Braucht man für die neuen epicsokelrezepte neue Juwesybole oder beiben die alten aktuell? 

Wenn die alten sybole bleiben was werden die rezepte kosten?

Gibt es wieder einen Staub  sowie es beim Titanerz war?

naja man kann das eventuel noch verteifen, jetzt  seid ihr gefragt was  denkt Ihr darüber ? vieleicht wissen schon ein paar insider was darüber teilt  es uns mit! 

Mfg Deadlikmee


----------



## Kyrador (23. Februar 2011)

Deadlikemee schrieb:


> Wann kommen den die epic sokeln?



Vermutlich mit Patch 4.1 oder 4.2



Deadlikemee schrieb:


> Wird es sie jemals geben?



Wenn man sich WotLK in Erinnerung ruft, dann ist das so sicher wie das Amen in der Kirche.



Deadlikemee schrieb:


> Welches erz braucht man dafür?



Wenn man sich WotLK in Erinnerung ruft, vorzugsweise Pyriterz.



Deadlikemee schrieb:


> Kommt ein neues erz extra für die epic sokeln?
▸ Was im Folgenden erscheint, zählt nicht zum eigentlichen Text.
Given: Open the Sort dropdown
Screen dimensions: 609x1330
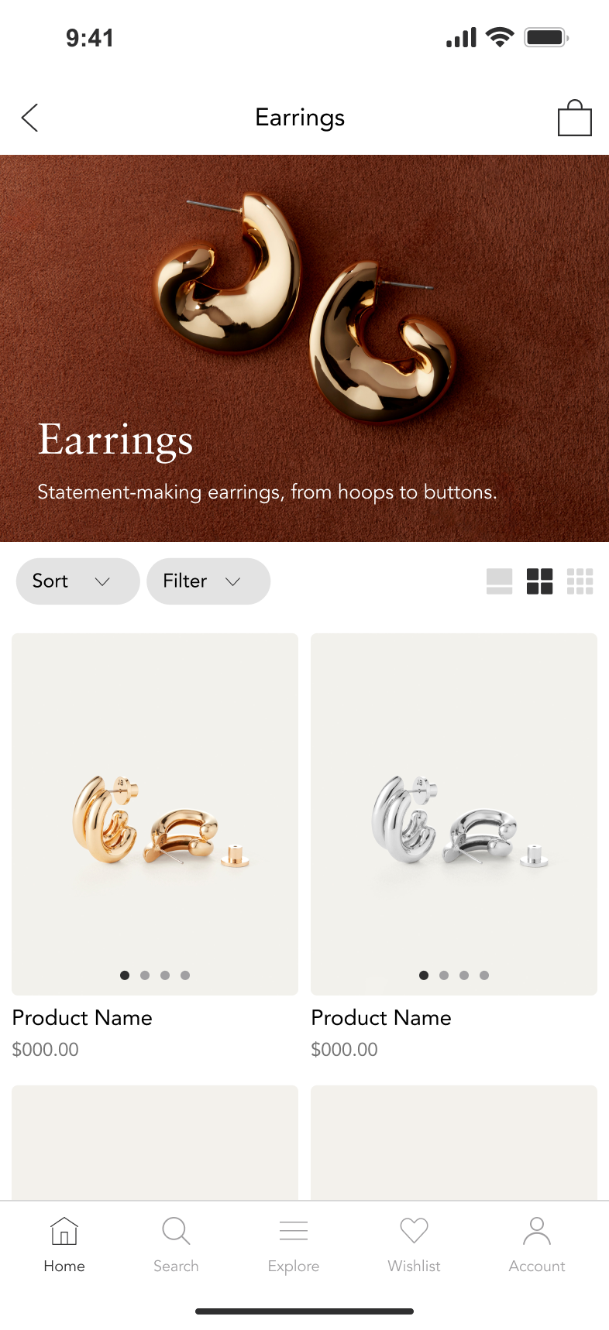Looking at the screenshot, I should pos(77,581).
Wenn man sich WotLK in Erinnerung ruft, wird wohl kein neues (allgemeines) Erz. Allerhöchstens sowas wie http://www.wowhead.com/object=185557 , was aber zu bezweifeln ist.



Deadlikemee schrieb:


> Wird es die epicsokeln nur beim händler geben wie schon es nach gewissen patches auch gegeben hat?



Wenn man sich WotLK in Erinnerung ruft, ganz sicher.



Deadlikemee schrieb:


> Braucht man für die neuen epicsokelrezepte neue Juwesybole oder beiben die alten aktuell?



Wenn man sich WotLK in Erinnerung ruft, wird es keine neuen Symbole geben.



Deadlikemee schrieb:


> Wenn die alten sybole bleiben was werden die rezepte kosten?



Wenn man sich WotLK in Erinnerung ruft, sind vier Symbole wahrscheinlich.



Deadlikemee schrieb:


> Gibt es wieder einen Staub sowie es beim Titanerz war?



Wenn man sich WotLK in Erinnerung ruft, ist anzunehmen, dass es Pyritstaub geben wird.



Deadlikemee schrieb:


> naja man kann das eventuel noch verteifen, jetzt seid ihr gefragt was denkt Ihr darüber ? vieleicht wissen schon ein paar insider was darüber teilt es uns mit!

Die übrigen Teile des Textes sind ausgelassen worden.